L’Etau est le dernier volume d’une trilogie (il suit Le Touriste et L’Issue). J’avoue ne pas avoir encore lu les deux premiers tomes. J’ai cru tout d’abord que pour cette raison, j’aurais du mal à entrer dans le livre et la tête des personnages. Il n’en fut rien : le roman évoque certes des événements antérieurs sur lesquels se fonde l’intrigue mais cela n’est pas dissuasif. Steinhauer sait suffisamment appâter le lecteur en vue d’une éventuelle lecture à rebours. Car le passé se rappelle toujours à notre présent, que l’on songe à la guerre froide ou, au cœur de la dissolution post-moderne, au poids de nos actes individuels.

Nous nous sommes trop reposés sur nos lauriers, à nous féliciter de notre miracle économique sans assurer sa pérennité. Tu connais aussi bien que moi notre contrat avec le peuple chinois. Ils nous laissent faire en silence tant qu’ils constatent des progrès dans leur vie quotidienne. Si une agence comme la CIA parvient à entraver votre croissance, le pays connaîtra un revers de fortune. Contrairement à l’accord de Jiang Luoke avec Al-Qaida, celui qui vous unit au peuple est écrit en lettres de sang. Quelques mauvaises années, et ils verseront le nôtre.
—   Ainsi, tu penses au futur. Le miracle d’avoir une femme jeune.
—   Bien sûr que je pense au futur ! s’écria Zhu d’une voix forte. Réfléchis, Zhang Guo ! La politique de l’enfant unique. D’ici vingt ans, la famille moyenne se composera d’un enfant qui soutient deux parents et quatre grands-parents. Comment pourrons-nous tenir le coup si les Américains attaquent notre économie ? Pense aussi que nous avons seize pour cent de plus de garçons que de filles. Combien de célibataires cela produira-t-il ? Des hommes à la libido frustrée, écrasés par la pauvreté. Voilà la prochaine génération. Dans vingt ans, ces hommes privés d’affection nous pendront dans la rue. »

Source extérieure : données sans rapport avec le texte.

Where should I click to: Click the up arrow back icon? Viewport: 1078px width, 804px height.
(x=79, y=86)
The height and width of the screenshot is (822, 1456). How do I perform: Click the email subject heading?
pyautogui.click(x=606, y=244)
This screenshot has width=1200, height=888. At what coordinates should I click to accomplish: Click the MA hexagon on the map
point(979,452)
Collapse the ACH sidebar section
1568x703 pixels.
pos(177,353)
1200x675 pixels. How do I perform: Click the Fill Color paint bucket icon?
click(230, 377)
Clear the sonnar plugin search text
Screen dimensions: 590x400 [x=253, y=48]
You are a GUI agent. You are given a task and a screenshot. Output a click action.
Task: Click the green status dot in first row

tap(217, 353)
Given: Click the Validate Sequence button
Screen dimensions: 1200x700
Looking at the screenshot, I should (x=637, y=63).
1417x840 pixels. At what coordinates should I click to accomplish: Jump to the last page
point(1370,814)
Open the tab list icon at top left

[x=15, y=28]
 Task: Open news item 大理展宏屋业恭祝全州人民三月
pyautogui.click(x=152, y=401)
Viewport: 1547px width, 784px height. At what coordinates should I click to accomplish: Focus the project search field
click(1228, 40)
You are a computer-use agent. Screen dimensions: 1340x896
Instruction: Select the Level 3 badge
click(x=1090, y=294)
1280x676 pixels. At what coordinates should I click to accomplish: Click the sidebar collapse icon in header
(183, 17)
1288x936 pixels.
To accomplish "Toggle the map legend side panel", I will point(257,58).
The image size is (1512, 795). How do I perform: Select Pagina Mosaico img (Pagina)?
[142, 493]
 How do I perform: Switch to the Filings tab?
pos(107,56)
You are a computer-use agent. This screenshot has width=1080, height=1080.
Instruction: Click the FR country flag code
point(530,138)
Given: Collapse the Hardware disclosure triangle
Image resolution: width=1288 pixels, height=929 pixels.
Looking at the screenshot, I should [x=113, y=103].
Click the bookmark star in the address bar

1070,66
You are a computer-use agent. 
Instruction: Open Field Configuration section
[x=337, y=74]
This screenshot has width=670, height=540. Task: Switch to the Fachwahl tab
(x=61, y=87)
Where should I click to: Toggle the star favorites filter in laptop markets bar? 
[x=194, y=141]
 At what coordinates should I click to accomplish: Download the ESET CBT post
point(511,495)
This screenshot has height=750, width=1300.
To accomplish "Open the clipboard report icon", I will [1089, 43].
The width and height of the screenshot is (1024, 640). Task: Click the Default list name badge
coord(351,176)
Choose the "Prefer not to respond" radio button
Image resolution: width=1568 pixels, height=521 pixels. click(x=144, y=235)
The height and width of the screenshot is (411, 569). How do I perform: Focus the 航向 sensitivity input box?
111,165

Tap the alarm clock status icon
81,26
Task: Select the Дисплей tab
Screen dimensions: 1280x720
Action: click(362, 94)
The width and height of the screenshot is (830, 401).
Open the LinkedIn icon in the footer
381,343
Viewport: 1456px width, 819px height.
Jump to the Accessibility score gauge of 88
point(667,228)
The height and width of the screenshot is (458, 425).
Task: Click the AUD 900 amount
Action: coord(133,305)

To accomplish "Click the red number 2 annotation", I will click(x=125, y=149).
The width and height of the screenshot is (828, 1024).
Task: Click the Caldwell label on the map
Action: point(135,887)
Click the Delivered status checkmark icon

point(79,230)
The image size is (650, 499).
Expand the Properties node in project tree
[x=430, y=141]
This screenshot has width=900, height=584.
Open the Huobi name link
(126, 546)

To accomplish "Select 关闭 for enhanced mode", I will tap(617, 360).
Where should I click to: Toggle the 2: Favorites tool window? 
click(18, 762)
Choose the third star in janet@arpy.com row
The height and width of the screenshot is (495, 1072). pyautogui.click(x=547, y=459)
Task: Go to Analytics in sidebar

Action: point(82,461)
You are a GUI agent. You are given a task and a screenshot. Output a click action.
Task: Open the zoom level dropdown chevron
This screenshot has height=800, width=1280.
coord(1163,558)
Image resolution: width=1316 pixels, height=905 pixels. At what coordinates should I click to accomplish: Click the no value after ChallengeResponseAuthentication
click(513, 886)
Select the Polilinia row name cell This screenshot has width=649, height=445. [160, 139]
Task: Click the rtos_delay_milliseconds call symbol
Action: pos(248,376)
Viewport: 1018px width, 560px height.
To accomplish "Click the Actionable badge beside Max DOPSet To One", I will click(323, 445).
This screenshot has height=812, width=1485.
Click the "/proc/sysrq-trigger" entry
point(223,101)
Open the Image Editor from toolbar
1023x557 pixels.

J’ai besoin d’aide, songea-t-il en glissant un stylo à bille bleu aux couleurs de la compagnie aérienne dans sa poche. Il était pris entre deux feux, Chinois et Américains. Chacun protégeait des intérêts qui, au final, pouvaient lui coûter plus qu’il n’était prêt à perdre. Jusqu’à présent, il avait appelé deux personnes à la rescousse. Toutes deux avaient échoué, mais cela ne signifiait pas qu’il doive renoncer.

 Olen Steinhauer, L’Etau, éditions Liana Levi (coll. « Policiers »), traduit de l’anglais par Samuel Sfez, mars 2013, 448 pages, 21€.